Яков Петрович слал вдогонку письма.
«Пиши из Тифлиса подробнее — ведь это мне родной город…» Теперь он чувствовал это яснее, чем прежде, и тем горше было сознавать: «Было время, когда мне был весь Тифлис знаком, — теперь никого нет».
Глава одиннадцатая
«Поверьте, Петр Петрович, пятницы мои делаются как-то сами собой, — написал Полонский литератору Гнедичу. — Из числа тех, кого вы у меня встретили, не было ни одного приглашенного, ни одной приглашенной».
Действительно, приходил кто хотел. Гости съезжались в разное время, иногда очень поздно, уходили тоже когда кому вздумается.
«К нему вела несносно крутая, петербургская лестница в сотню с лишком ступеней, — вспоминает литератор Перцов. — Даже мне, в мои тогдашние двадцать с чем-то, было трудно ее одолевать. Для Полонского же путь в его квартиру без посторонней помощи был совершенно недоступен, и его вносили наверх в кресле».
На дверях квартиры блестела медная дощечка с выгравированной надписью «Яков Петрович Полонский».

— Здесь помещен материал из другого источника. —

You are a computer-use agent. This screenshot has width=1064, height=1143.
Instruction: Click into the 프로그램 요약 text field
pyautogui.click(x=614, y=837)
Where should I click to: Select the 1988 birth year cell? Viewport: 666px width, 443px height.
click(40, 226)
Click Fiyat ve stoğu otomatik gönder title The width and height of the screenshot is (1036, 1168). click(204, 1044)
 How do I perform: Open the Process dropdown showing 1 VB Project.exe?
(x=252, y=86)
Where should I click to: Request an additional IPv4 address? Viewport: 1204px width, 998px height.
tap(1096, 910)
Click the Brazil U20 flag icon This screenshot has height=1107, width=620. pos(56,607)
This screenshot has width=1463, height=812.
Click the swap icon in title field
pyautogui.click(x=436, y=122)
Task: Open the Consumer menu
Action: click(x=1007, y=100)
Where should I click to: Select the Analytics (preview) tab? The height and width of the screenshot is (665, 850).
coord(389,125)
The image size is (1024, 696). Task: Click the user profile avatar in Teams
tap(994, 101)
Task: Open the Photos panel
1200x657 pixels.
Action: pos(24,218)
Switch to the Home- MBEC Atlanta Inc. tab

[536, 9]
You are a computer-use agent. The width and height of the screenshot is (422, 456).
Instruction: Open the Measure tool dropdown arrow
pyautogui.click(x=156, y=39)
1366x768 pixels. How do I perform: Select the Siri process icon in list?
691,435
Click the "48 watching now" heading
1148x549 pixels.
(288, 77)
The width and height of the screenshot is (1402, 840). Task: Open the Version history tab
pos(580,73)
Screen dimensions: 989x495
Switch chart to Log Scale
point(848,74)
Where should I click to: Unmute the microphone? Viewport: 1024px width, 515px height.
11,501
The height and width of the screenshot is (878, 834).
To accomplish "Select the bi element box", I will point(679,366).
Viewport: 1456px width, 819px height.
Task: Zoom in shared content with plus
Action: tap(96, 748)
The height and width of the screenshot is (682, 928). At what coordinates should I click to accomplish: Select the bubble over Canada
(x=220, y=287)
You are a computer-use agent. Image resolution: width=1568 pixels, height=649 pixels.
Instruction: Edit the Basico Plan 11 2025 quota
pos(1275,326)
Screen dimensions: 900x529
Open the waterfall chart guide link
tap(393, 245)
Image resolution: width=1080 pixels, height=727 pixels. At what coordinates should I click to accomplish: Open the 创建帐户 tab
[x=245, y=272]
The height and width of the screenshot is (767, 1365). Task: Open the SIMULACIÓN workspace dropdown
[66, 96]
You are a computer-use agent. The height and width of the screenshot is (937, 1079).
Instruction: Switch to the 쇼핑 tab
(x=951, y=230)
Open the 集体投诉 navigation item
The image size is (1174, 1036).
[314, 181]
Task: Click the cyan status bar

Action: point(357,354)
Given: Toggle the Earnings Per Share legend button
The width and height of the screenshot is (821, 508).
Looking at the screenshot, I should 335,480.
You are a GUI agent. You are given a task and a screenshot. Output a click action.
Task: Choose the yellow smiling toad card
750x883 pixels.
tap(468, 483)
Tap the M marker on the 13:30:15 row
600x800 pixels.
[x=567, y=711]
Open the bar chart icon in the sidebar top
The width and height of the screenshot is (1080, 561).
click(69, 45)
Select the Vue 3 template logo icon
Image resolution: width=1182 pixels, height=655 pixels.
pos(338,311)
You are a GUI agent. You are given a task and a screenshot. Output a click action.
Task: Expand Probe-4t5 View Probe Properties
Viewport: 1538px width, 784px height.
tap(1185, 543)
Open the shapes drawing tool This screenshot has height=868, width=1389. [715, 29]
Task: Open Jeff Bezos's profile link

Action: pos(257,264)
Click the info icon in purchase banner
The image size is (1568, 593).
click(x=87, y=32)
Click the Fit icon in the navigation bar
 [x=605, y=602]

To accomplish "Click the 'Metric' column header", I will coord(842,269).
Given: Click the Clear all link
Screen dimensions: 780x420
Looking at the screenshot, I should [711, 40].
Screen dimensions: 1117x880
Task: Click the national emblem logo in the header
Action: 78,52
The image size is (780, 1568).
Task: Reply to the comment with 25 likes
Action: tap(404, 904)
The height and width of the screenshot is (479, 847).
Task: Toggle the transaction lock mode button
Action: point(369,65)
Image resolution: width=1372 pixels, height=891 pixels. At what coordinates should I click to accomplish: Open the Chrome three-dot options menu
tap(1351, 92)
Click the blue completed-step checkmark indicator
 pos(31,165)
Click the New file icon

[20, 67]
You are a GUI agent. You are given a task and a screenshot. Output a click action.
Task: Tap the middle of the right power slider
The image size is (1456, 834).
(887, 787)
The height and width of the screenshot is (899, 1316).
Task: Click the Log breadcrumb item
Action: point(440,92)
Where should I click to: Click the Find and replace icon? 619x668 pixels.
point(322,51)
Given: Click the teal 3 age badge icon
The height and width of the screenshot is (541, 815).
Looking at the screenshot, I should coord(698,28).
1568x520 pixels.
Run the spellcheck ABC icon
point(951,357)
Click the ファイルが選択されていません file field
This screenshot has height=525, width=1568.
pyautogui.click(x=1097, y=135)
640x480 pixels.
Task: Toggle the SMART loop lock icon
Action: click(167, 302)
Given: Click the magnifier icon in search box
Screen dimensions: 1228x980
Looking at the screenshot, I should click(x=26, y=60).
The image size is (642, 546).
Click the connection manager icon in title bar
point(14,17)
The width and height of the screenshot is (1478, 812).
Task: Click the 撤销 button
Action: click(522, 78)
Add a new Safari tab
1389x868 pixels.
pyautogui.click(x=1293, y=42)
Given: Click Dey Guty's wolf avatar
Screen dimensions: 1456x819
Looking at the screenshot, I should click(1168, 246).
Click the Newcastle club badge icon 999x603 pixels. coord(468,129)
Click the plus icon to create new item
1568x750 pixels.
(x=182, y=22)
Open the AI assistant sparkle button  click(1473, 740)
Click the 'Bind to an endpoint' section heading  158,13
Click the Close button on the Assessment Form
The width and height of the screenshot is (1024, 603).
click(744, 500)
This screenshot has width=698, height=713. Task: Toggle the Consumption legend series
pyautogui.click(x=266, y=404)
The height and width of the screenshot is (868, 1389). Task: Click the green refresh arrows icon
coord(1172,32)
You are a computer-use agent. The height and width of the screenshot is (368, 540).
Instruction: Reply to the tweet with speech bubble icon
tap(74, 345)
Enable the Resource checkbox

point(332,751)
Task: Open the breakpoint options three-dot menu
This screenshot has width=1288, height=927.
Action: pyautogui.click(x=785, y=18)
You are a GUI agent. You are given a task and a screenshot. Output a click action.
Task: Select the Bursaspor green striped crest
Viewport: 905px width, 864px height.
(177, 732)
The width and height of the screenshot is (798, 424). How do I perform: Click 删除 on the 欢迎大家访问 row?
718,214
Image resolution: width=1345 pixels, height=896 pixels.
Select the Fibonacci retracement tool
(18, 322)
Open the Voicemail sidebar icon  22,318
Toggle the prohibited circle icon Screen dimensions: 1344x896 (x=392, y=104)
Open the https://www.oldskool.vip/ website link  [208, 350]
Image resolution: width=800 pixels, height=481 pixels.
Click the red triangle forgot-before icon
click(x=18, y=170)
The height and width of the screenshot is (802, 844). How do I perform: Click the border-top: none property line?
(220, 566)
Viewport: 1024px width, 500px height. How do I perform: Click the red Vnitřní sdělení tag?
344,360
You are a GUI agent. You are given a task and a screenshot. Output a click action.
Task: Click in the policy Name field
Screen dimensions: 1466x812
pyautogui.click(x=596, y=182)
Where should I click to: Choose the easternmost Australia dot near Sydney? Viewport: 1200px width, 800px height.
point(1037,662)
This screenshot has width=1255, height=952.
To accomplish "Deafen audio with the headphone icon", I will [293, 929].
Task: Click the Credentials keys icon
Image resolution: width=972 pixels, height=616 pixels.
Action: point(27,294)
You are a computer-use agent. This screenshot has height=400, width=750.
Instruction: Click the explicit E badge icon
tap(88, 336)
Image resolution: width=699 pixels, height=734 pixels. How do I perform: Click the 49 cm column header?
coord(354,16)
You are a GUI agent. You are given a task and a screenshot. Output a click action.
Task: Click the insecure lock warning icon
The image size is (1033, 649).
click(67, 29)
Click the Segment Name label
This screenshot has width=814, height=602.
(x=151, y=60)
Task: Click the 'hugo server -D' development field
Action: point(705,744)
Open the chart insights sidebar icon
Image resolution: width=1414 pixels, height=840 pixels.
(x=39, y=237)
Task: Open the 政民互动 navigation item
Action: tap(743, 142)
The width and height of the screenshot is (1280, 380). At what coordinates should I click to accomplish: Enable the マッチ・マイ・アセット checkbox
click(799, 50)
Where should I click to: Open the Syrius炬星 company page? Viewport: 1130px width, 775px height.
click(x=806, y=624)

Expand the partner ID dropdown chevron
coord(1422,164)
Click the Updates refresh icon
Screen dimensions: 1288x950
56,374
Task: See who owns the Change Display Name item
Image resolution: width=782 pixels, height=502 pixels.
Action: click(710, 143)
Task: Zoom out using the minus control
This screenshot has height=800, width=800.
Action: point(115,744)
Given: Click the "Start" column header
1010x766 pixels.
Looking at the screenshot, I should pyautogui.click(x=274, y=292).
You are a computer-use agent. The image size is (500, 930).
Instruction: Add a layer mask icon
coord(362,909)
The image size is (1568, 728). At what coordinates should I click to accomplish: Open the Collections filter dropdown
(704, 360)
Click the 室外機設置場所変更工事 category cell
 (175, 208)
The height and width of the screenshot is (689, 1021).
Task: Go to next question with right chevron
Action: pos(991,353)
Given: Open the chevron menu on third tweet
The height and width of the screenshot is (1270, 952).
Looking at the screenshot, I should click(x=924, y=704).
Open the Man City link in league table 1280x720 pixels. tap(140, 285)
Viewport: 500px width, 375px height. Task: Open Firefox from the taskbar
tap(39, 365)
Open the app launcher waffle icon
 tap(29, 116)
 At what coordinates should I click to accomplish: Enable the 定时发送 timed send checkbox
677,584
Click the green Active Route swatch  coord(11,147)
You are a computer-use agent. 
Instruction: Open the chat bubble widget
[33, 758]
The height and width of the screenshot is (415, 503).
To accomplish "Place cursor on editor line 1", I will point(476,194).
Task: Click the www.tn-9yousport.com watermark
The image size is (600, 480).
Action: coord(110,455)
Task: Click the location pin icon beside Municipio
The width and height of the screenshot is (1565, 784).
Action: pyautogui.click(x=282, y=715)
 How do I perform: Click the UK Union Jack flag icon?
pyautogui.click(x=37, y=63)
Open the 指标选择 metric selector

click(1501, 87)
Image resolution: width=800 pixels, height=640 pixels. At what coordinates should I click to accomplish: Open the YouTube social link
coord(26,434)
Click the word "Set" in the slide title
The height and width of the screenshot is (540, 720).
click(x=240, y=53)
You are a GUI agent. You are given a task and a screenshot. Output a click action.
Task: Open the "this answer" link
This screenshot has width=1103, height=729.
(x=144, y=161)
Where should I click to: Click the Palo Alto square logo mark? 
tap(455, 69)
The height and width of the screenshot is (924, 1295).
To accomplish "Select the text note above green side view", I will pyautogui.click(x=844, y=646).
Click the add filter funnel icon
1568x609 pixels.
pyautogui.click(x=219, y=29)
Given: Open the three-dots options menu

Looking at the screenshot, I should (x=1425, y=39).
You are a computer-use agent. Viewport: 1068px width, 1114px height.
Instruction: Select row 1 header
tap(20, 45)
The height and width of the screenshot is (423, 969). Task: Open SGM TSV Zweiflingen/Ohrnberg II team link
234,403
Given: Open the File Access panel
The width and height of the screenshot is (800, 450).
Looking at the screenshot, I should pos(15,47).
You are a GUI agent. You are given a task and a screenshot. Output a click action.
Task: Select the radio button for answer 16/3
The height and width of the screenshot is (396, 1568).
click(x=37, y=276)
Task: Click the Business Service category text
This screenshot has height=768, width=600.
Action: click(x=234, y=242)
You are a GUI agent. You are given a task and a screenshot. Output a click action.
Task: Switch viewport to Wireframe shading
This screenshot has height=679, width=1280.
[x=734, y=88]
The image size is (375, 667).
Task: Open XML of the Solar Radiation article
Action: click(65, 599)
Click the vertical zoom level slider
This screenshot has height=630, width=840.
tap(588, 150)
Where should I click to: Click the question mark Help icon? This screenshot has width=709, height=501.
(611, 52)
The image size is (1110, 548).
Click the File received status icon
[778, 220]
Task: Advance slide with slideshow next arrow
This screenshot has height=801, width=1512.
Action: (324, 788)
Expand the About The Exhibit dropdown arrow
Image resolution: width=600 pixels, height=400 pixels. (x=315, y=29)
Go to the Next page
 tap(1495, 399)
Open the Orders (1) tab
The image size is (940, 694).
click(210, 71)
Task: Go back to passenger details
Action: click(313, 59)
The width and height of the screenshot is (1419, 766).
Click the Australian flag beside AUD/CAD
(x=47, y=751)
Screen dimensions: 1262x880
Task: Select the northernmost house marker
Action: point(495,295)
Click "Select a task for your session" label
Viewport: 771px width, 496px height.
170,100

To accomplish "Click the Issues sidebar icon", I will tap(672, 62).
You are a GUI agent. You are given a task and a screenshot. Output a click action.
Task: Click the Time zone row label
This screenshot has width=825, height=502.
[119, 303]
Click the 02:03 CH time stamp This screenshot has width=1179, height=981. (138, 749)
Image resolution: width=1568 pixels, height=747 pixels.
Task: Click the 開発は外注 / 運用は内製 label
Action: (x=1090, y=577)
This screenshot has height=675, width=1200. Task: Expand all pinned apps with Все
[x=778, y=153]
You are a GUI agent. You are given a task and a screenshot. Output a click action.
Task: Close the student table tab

Из передней гости входили в просторную столовую (или «залу»), где весь вечер со стола не убирался самовар. Слева дверь вела в комнату дочери Якова Петровича, Наташи; у нее, так же как у братьев Александра и Бориса, был свой кружок друзей — эта молодежь обычно заполняла столовую.
Ясинский вспоминает: «Сам Полонский, пока шумели, играли и спорили гости в большой зале, просиживал в кабинете, где стоял полумрак, курил крепкие сигары, пил чай и кому-нибудь из любителей поэзии читал свои, еще не вышедшие в свет, стихотворения загробным, певучим голосом».
«Читал густо, тромбонно, с непередаваемой, устрашающей завойкой, — вспоминает одна, тогда еще молодая, поэтесса. — Его чтение у меня в ушах, я могу его приблизительно „передразнить“, но описать не могу… Сначала делалось смешно, а потом нравилось:
Есть фо-орма, — но она пуста! Краси-иво, — но не красота!Эти строки, сами по себе недурные, значительные во всяком случае, производили большое впечатление в густом рыкании Полонского».
Когда Наташа садилась за рояль, Яков Петрович появлялся в дверях столовой, укутанный в плед. Стоял, опираясь на костыль, и слушал.
В день его именин, 26 декабря, собиралось особенно много гостей. Теперь, когда его спрашивали о здоровье, он отвечал: «Слава богу, скверно».
В день именин появлялись — без приглашений — и гости нежданные, особые. Вспоминая толпу гостей на именинах, молодая знакомая Полонского рассказывала об одной поразившей ее встрече: «Среди толпы, то в той, то в другой комнате, прохаживался особняком какой-то странноватый человек. Мы с ним все поглядывали друг на друга, я на него, он на меня. Не очень высокий, худощавый, походка неторопливая, зацепляющая каблуками пол. Бледный… старик? нет, неизвестного возраста человек-существо, с жилистой птичьей шеей и — главное (это-то меня и поразило) — с особенно бледными, прозрачно-восковыми ушами. В этих ушах было даже что-то жуткое».